- Written problem:
Report how many lines in the entries below contain the string "Given", with case counting, and give only that number.

● ● ● ● ● ● ●

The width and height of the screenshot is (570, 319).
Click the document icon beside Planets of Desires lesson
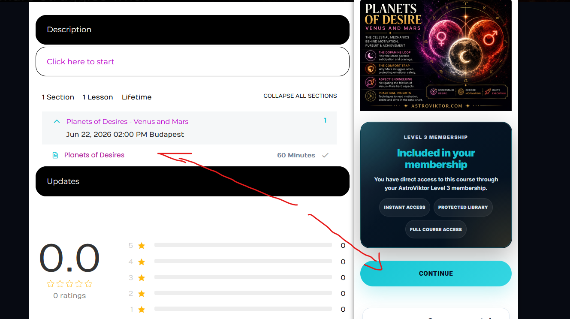click(x=55, y=155)
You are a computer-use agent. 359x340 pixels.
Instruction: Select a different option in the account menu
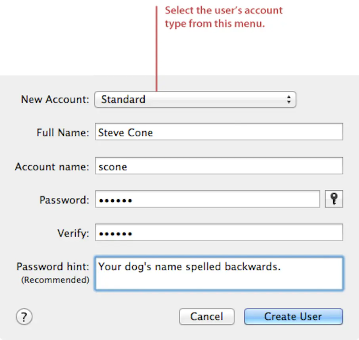coord(195,99)
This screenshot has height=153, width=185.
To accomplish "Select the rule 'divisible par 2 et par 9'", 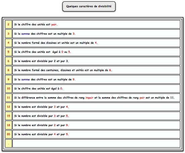I will tap(41, 125).
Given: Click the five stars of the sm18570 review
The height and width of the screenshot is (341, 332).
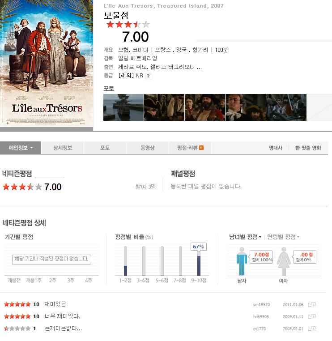Looking at the screenshot, I should coord(17,304).
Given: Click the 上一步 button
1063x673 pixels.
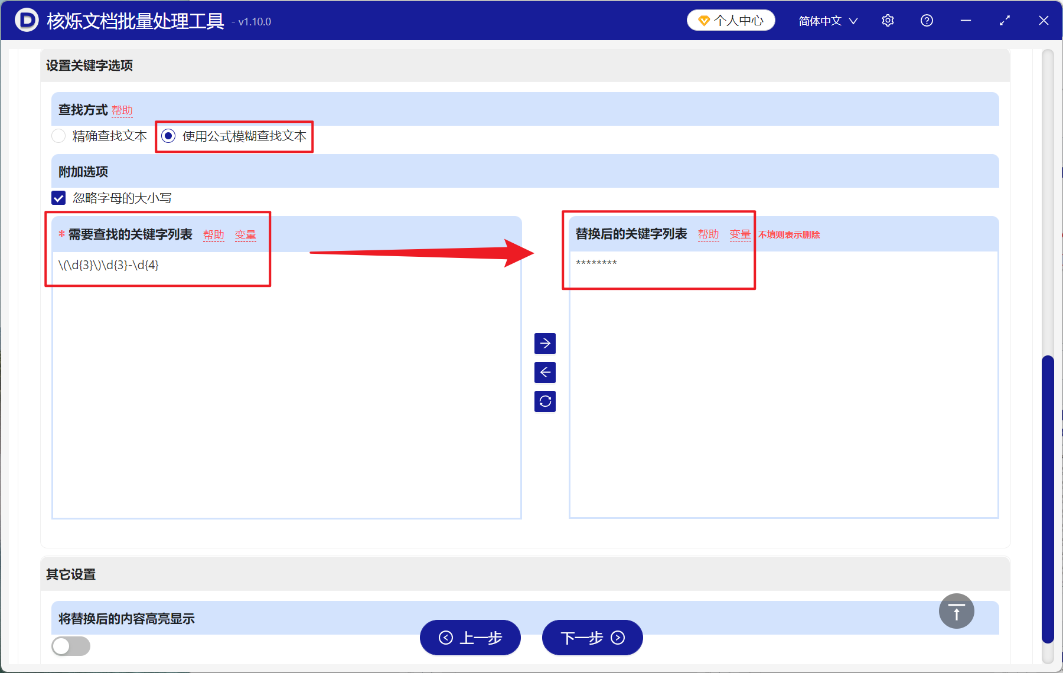Looking at the screenshot, I should pyautogui.click(x=469, y=638).
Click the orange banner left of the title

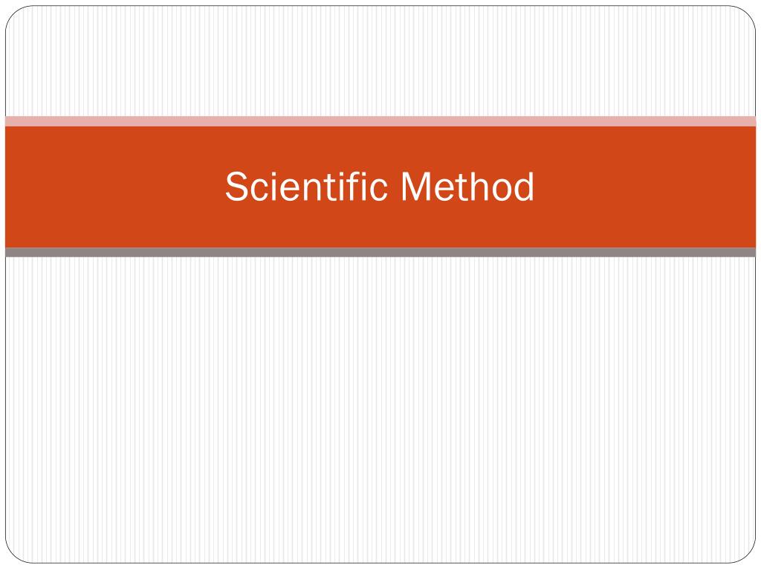coord(111,187)
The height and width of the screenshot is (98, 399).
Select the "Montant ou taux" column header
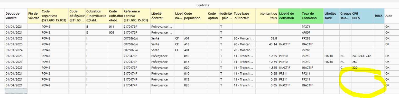point(267,16)

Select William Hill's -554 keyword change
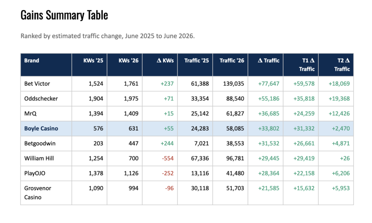[x=168, y=158]
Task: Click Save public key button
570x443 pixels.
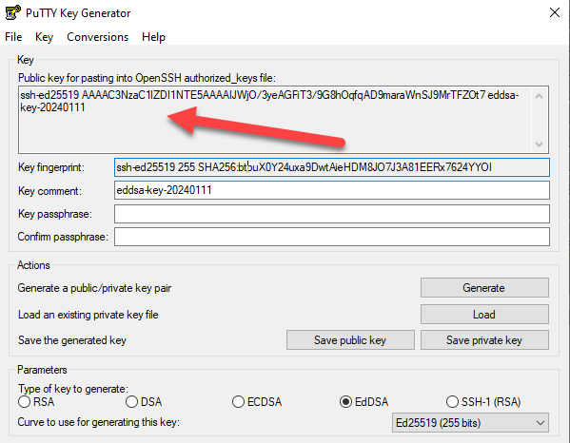Action: 350,340
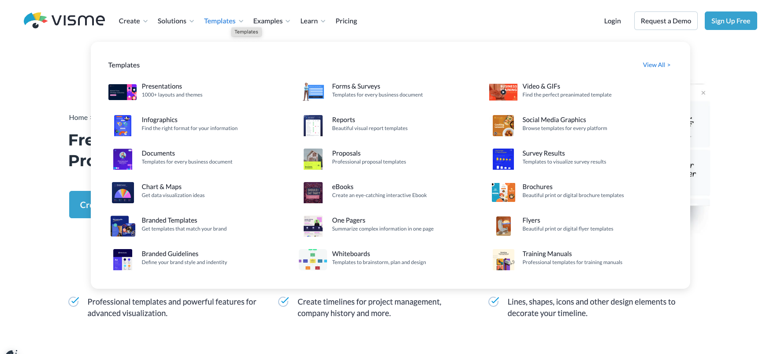Screen dimensions: 781x354
Task: Click checkmark beside Lines, shapes, icons text
Action: tap(494, 302)
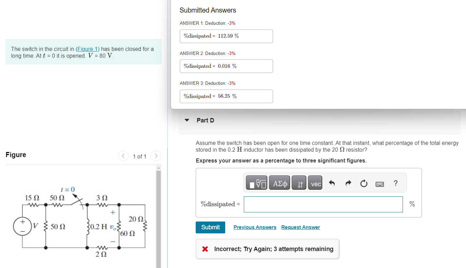The image size is (466, 268).
Task: Submit the dissipated percentage answer
Action: (x=210, y=227)
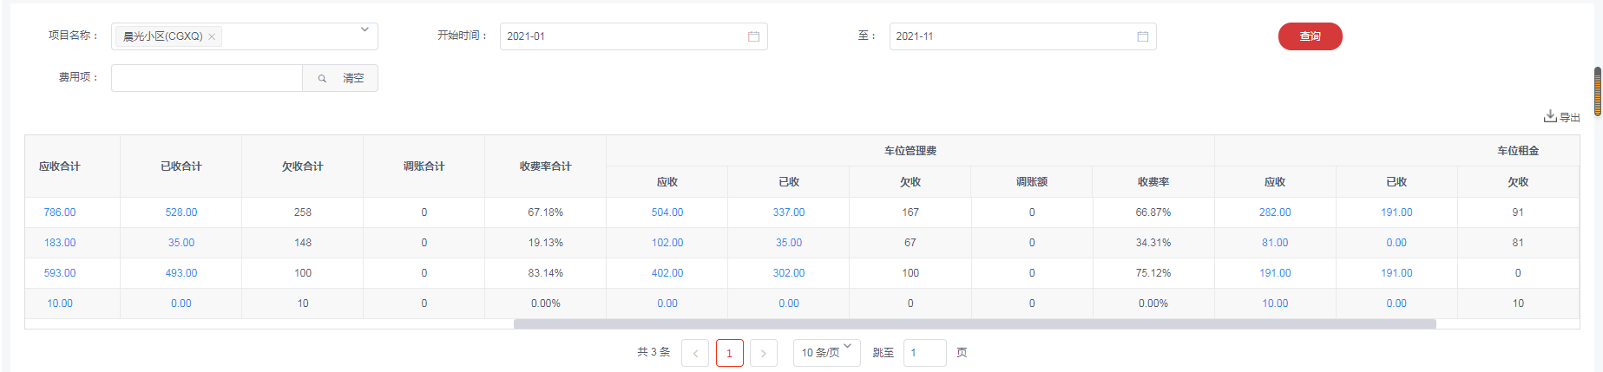Open calendar icon for end date
1603x372 pixels.
pos(1142,36)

● ● ● ● ● ● ●

- Solution for this exercise:
2